Sales of drugs like Oxycontin jumped 90 percent from 1997-2005
Retail sales of five leading painkillers nearly doubled over an eight-year period, reflecting a surge in use by patients nationwide who are living in a world of pain, according to a new analysis of federal drug prescription data.
The analysis reveals that oxycodone usage is migrating out of Appalachia to areas such as Columbus, Ohio, and Fort Lauderdale, Fla., and significant numbers of codeine users are living in many suburban neighborhoods around the country.
The amount of five major painkillers sold at retail establishments rose 90 percent between 1997 and 2005, according to Drug Enforcement Administration figures.
More than 200,000 pounds of codeine, morphine, oxycodone, hydrocodone and meperidine were purchased at retail stores during 2005, the most recent year represented in the data. That is enough to give more than 300 milligrams of painkillers to every person in the country.
Oxycodone, the chemical used in OxyContin, is responsible for most of the increase. Oxycodone use jumped nearly six-fold between 1997 and 2005. The drug gained notoriety as “hillbilly heroin,” often bought and sold illegally in Appalachia. But its highest rates of sale now occur in places such as suburban St. Louis and Fort Lauderdale.
“What we’re seeing now is the rest of the nation catching up to where we were,” said Robert Walker, a researcher at the University of Kentucky Center on Drug and Alcohol Research.
Beyond Big Cities
The world of pain extends beyond big cities and involves more than oxycodone.

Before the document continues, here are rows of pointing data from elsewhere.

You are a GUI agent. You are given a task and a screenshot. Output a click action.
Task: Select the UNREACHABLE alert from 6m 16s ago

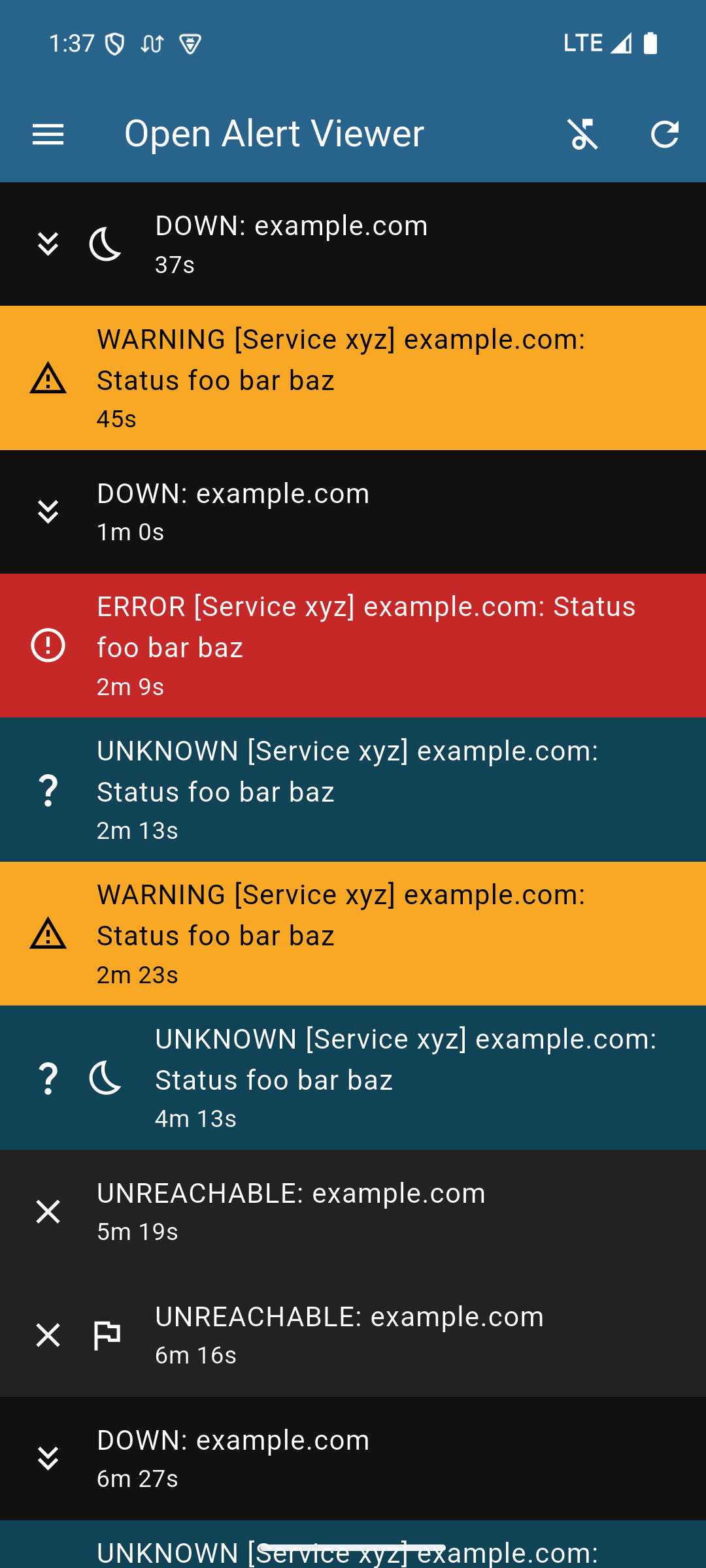tap(353, 1335)
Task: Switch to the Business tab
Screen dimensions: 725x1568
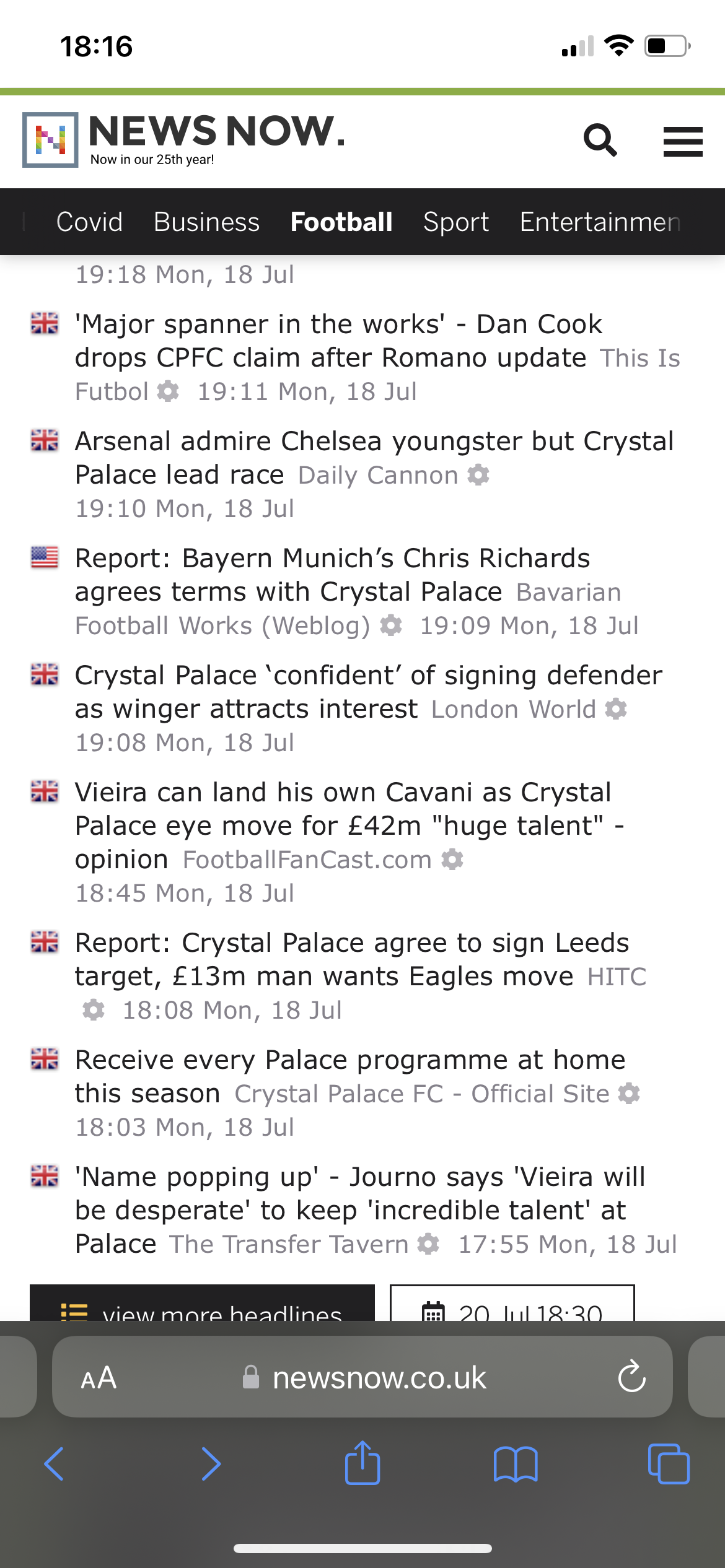Action: pyautogui.click(x=206, y=222)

In Appalachia, retail sales of hydrocodone — sold mostly as Vicodin — are the highest in the nation. Nine of the 10 areas with the highest per-capita sales are in mostly rural parts of West Virginia, Kentucky or Tennessee.
Dr. Jeffrey Gordon, director of the blood and cancer center at Day Kimball Hospital in Putnam, Conn., said Vicodin is a popular painkiller to give patients after surgery, and many doctors are familiar with it.
“Over the past 10 years, there has been much better education in the medical community to … ask if people are having pain and to better diagnose and treat it,” Gordon said.
Suburbs are not immune to the explosion.
While retail sales of codeine have fallen by one-quarter since 1997, some of the highest rates of sales are in communities around Kansas City, Mo., Nashville, Tenn., and on New York’s Long Island.
The DEA figures include nationwide sales and distribution of drugs by hospitals, retail pharmacies, doctors and teaching institutions. Federal investigators study the same data trying to identify illegal prescription patterns.